Move Into the Future Today
Updated: Sep 25, 2020
State of 3D Tour Technology
State of 3D Tour Technology These days 3D tours are widely used for visualizing and marketing indoor spaces. They are also used to provide detailed space documentation such as floor plans and measurements. Anyone looking at getting into making 3D tours is likely overwhelmed by the number of technological offerings from many different vendors and may have a hard time choosing which one to use. This review provides a comparison of the most popular methods and products for capturing property data and creating 3D tours. It discusses advantages and weaknesses of different types of cameras and equipment. I will be drawing on my previous experience developing optical metrology systems and more recently designing one of the discussed technologies (iGUIDE). For the most part, this discussion will focus on 3D tours of real physical spaces and not computer-generated 3D environments.
What is a 3D Tour?
Most often, a 3D tour is a series of 360° images, also called photospheres, panoramas, or panos, where a user can navigate from one 360° image to another. There is an opinion that simply using 360° images without an underlying 3D mesh, or 3D point cloud collected by a camera, is not enough for such a presentation to be called a 3D tour, so an explanation is needed. The term 3D, shorthand for three dimensional, means having three degrees of freedom in which a user can move. In each 360° image a user can look left-right and up-down and these degrees of freedom add up to two dimensions. In addition, a user can move between 360° images, zooming in and out of the images during such transitions. This degree of freedom adds yet another dimension, resulting in the experience of moving through 3D space. Because of that, the term “3D tour” is well justified for tours made using connected 360° images. Another way to show a 3D tour is to use a 3D mesh with image textures applied to it. This approach is generally not used in a web browser for rendering real physical spaces captured with a camera, due to the high complexity of 3D mesh for the limited resources of a web browser. However, computer-generated 3D environments are often rendered in web browsers using the textured 3D mesh approach because in such cases the 3D mesh is a lot simpler. The representative 3D tour technologies we will examine in this article are produced by iGUIDE, Matterport, Leica, Cupix, InsideMaps, Ricoh, Insta360, Immoviewer, and Zillow.
Navigation in 3D Tours
When viewing a 360° image, a user can look all the way around and up and down. They can also zoom in and out. When it comes to navigating to another 360° image, there are a few different options available.
360° Image Navigation
Early all 3D tours allow navigation through 3D space by clicking in 360° images on some kind of a hotspot or simply in a desired direction of movement. The 3D tour then renders a transition to the next location simulating movement in the 3D space. This type of simulated movement doesn’t render in an entirely realistic way and even in cases where an underlying 3D mesh is available, the transitions often exhibit noticeable unrealistic artifacts. Nevertheless, such imperfections have a relatively small effect on a user, because during the transition the human brain processes data mostly to assess speed and direction of motion, rather than details of the surrounding 3D space.

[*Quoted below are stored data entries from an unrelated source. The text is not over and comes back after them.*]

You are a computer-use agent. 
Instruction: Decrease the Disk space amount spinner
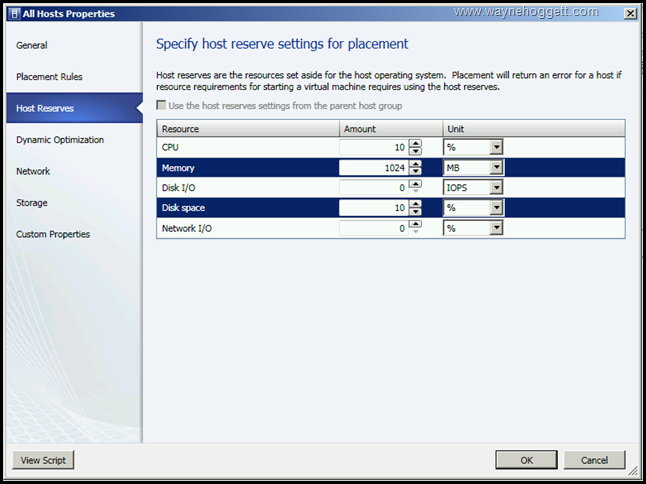click(416, 213)
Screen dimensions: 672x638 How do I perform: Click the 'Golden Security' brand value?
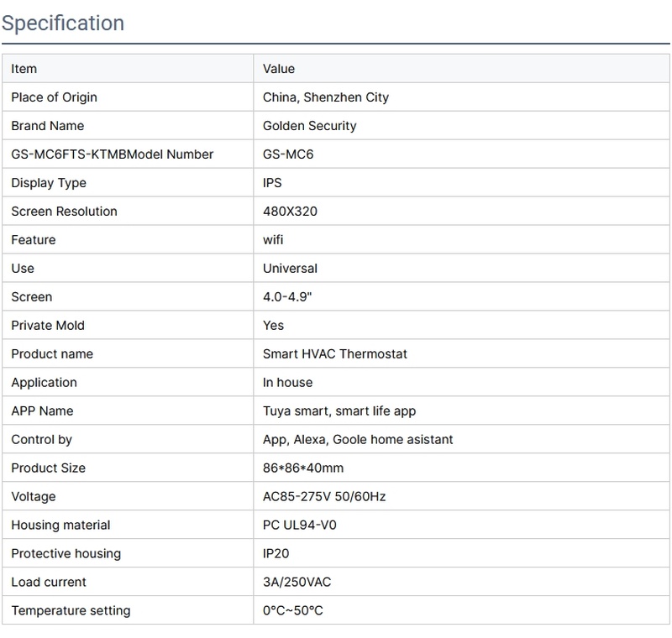310,126
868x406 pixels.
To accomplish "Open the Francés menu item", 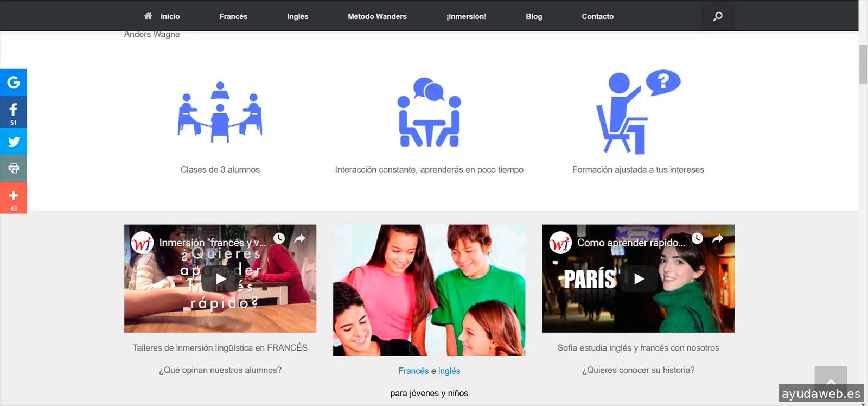I will pos(233,16).
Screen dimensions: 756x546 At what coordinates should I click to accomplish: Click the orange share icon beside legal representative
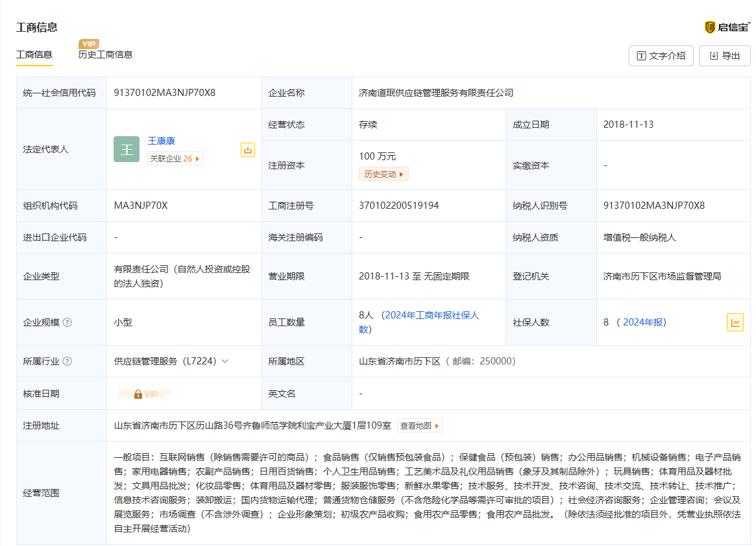click(x=248, y=150)
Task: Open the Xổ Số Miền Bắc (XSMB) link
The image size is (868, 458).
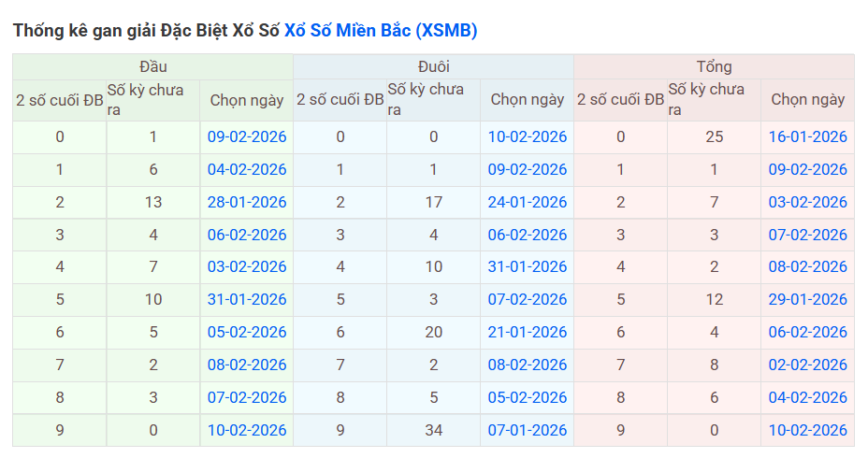Action: (x=380, y=30)
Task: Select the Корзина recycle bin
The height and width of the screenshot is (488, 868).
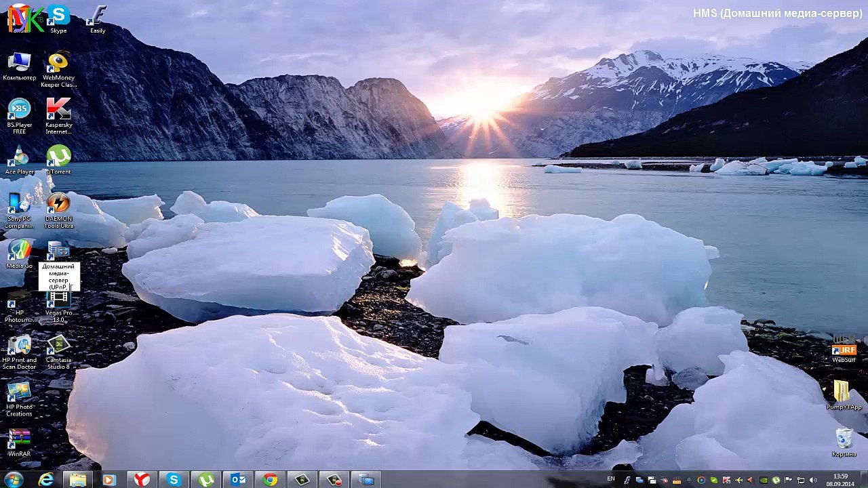Action: [844, 443]
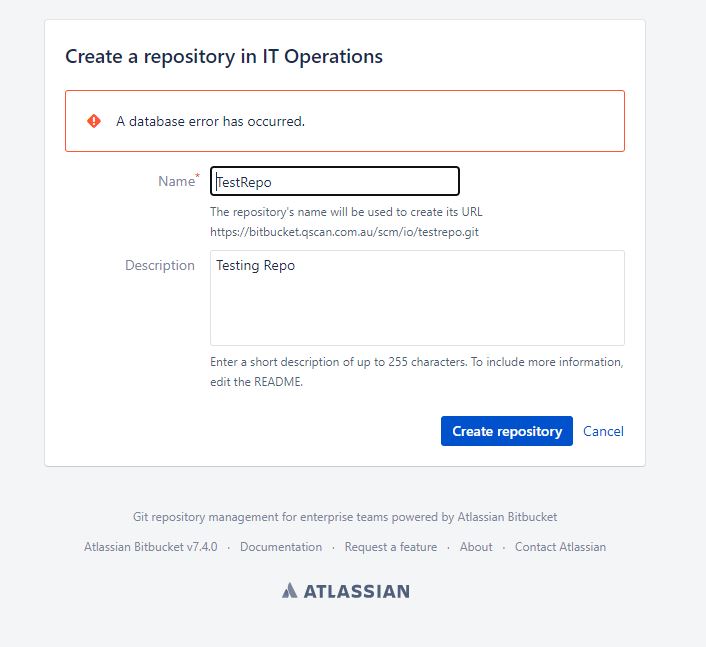The image size is (706, 647).
Task: Click the Git repository management tagline
Action: (345, 517)
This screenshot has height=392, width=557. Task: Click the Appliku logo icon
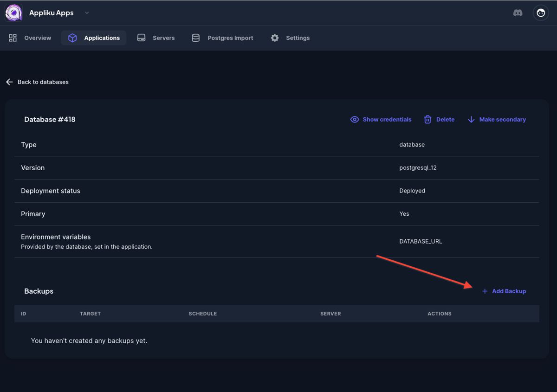[13, 13]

Floor Plan Navigation and Location Tracking
Without some kind of a map as a reference, it can be very difficult to make sense of a floor layout and after a couple of 360° image transitions the user can find themselves lost in space and unsure of where they are going or have been. This is where showing a floor plan or a map alongside the 360° image is very helpful and improves the user experience, as the user’s current position and viewing direction can be displayed on the floor plan, providing constant location tracking. Simply clicking on a floor plan can allow instant teleportation to another location across the floor, providing for a very efficient and intuitive navigation which is possible only with a computing device. This is opposite to the 360° image navigation that attempts to simulate a real life walking experience and requires a lot of mouse clicks or “steps” to move across the floor. Floor plan or map navigation is used in very few 3D tours, notably in iGUIDE, Cupix, InsideMaps, and Google Street View. In those tours it is used in addition to 360° image navigation, giving users the option to choose how to explore the space.
Some 3D tours feature a 3D dollhouse, such as those produced by Matterport. The dollhouse can be rotated in space to get an idea of property layout for all floors at once. It is possible to navigate using the dollhouse, but is not very practical given the number of clicks required to enter the dollhouse mode, rotate the dollhouse, zoom in or out, and finally select a new location. It is definitely quicker than using the 360° image walking-type navigation, but certainly not as efficient as using floor plan navigation.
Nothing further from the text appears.